Don't expect a reporter to understand your business. The onus is on you to build media relations before you need them. It will pay off.

Wednesday, May 16, 2007

Make the most of your training

I participated in a teleconference today sponsored by the Society of Insurance Trainers and Editors and hosted by the Insurance Institute. Much of what was discussed was the issue of training younger generations, who, as one participant put it, leave school in a state of "permanent partial attention."

This is the first true television and Internet generation and they live, he remarked, in a state of perpetual multi-tasking. (He then joked that some of us on the teleconference were probably multi-tasking. Yes, I was guilty of it, I was checking my e-mail at the time.)

In addition, he believes some members of this generation learn only what they need to learn then discard the knowledge, bringing their test-cram college mentality into the workforce. What can trainers do to help Gen Xers and Ys retain knowledge? One good tip was to set some training ground rules.
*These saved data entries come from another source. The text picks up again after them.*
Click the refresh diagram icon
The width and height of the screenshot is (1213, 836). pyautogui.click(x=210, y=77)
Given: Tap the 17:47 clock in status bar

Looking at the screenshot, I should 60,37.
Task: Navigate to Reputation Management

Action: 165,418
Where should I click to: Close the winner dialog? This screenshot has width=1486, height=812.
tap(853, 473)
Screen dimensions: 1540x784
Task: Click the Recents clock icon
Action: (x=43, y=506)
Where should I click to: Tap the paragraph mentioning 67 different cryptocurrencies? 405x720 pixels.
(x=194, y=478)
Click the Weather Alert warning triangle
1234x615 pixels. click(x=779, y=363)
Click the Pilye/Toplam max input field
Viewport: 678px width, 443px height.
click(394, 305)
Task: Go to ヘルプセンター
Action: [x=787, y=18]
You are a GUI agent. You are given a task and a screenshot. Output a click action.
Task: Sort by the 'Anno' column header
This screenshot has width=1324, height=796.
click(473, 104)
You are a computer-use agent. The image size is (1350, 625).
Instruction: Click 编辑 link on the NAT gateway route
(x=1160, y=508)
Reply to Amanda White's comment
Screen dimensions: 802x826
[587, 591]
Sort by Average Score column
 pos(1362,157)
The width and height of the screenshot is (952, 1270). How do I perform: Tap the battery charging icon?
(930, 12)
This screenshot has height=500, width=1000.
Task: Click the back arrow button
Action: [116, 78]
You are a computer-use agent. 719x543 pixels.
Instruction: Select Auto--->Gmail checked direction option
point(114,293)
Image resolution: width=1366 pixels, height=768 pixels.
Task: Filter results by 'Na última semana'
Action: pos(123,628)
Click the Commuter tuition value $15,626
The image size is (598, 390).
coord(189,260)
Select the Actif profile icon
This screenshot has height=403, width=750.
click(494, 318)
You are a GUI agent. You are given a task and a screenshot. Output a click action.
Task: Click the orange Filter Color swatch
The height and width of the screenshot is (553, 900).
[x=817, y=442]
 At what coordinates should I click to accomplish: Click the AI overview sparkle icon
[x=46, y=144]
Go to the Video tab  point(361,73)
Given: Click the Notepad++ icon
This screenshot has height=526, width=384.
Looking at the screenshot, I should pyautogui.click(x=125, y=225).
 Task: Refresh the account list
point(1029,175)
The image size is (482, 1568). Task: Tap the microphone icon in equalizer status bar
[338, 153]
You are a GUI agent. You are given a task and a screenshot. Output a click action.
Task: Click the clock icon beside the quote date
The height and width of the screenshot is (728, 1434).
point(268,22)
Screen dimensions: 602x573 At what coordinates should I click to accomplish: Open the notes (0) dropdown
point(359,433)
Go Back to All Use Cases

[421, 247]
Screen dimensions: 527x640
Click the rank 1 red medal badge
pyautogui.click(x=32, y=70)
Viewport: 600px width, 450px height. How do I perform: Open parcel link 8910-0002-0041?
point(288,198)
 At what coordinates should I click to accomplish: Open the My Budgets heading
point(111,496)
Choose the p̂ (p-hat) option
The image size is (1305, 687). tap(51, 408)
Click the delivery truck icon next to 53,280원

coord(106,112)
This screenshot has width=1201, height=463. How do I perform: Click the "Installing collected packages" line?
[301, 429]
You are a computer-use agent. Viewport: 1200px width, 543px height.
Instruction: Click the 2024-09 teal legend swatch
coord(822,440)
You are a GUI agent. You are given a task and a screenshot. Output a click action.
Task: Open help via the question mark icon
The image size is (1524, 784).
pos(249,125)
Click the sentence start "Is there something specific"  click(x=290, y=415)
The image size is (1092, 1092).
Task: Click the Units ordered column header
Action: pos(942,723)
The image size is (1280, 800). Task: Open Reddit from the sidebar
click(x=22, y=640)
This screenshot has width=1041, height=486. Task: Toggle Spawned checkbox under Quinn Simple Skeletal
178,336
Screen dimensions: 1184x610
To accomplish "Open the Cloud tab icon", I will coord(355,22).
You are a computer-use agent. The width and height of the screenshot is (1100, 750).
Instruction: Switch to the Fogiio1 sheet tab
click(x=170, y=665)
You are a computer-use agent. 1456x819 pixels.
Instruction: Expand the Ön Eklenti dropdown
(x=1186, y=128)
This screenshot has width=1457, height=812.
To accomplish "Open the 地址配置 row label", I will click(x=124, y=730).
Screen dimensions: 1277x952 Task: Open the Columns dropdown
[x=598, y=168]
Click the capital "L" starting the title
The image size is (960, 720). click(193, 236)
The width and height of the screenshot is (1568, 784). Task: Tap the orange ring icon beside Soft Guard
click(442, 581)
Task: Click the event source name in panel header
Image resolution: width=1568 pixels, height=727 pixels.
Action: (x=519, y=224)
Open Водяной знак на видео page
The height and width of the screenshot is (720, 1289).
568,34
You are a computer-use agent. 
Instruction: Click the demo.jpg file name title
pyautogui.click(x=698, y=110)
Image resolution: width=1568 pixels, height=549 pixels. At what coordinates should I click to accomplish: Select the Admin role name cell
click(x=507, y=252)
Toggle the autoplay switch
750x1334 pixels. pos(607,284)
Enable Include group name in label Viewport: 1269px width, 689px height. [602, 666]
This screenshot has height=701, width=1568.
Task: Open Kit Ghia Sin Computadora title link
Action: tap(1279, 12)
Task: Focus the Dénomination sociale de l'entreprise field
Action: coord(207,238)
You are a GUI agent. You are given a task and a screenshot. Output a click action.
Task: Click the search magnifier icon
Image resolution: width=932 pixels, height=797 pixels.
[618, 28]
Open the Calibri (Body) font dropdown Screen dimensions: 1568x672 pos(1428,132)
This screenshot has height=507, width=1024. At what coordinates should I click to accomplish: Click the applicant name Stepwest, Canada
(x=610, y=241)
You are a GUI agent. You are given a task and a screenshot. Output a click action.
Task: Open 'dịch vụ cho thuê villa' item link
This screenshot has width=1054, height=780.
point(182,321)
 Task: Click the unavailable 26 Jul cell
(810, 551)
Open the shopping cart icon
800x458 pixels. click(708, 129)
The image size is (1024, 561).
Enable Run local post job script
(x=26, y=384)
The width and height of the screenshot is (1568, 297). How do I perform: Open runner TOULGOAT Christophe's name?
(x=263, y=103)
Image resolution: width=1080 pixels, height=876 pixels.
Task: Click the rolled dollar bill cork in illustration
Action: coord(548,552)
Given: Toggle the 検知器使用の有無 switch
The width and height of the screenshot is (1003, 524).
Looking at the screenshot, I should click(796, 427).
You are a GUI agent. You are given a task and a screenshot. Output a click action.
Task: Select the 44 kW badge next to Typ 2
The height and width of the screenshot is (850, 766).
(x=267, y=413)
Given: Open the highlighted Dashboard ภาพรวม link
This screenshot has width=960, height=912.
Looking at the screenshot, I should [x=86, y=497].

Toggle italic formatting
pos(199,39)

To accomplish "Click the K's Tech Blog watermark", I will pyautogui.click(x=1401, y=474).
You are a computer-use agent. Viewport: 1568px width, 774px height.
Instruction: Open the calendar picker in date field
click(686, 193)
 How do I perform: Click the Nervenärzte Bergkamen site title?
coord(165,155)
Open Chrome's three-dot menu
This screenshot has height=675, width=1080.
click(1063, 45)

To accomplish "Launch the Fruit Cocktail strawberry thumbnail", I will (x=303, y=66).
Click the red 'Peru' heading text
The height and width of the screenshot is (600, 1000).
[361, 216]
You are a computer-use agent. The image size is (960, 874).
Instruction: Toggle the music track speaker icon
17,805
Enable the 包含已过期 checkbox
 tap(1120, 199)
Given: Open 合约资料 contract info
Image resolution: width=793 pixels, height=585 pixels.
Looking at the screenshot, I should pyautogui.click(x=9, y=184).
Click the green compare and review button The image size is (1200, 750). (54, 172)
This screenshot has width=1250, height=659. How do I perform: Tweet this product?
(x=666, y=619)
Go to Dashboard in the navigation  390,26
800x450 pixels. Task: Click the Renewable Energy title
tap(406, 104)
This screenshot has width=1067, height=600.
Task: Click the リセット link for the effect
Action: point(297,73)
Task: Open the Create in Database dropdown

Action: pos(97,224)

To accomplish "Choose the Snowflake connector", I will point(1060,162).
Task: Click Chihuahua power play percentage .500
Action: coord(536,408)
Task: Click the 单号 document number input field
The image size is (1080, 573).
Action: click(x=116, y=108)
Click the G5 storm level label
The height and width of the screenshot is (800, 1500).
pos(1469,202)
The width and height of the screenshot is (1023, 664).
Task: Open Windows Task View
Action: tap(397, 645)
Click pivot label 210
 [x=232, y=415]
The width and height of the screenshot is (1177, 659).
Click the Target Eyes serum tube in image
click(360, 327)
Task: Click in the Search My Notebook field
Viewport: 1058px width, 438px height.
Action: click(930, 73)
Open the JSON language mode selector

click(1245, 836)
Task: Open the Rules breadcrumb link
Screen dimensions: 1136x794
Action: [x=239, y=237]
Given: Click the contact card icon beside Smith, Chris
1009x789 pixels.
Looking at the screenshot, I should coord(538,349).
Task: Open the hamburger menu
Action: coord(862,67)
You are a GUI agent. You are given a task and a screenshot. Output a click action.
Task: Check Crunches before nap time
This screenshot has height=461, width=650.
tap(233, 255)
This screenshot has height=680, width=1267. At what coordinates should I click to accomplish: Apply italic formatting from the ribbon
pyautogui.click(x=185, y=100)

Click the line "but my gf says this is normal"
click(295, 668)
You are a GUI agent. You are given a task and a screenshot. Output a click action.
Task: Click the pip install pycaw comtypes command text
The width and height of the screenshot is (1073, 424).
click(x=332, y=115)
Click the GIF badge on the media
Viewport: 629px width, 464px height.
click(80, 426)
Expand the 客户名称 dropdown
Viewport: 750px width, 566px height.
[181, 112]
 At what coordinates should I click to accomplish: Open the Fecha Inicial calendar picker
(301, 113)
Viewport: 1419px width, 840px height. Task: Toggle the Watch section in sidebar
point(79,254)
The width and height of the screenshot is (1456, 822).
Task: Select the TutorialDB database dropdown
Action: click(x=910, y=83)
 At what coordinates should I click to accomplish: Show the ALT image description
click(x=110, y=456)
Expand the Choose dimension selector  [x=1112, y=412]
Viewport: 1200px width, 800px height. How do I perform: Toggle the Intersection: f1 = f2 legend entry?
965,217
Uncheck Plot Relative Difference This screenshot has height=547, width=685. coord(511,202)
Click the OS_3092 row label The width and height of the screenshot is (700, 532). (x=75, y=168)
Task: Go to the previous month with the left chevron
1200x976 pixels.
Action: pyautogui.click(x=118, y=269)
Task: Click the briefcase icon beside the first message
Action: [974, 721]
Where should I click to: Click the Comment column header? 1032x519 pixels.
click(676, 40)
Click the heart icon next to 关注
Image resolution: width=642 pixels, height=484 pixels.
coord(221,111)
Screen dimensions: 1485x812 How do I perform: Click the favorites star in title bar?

Insist students to turn off cell phones, PDAs, and yes, their laptops if they have access to wireless Internet.

Next, since class participants often leave classes using 25 percent of what they learn, one trainer asserted that you can improve that rate to 90 percent if you involve supervisors who will reinforce, coach, reward, and encourage trainees in their newly learned skills. Supervisors must reinforce what is taught in the classroom or, no matter how sophisticated the training, it will fail.

Training, they insisted, must come from trainers who understand the cultures, the practices, and the processes of the insurance industry. Real-world examples are critical to learners, because if they cannot contextualize what they hear, no matter how smartly packaged the information, it is virtually useless.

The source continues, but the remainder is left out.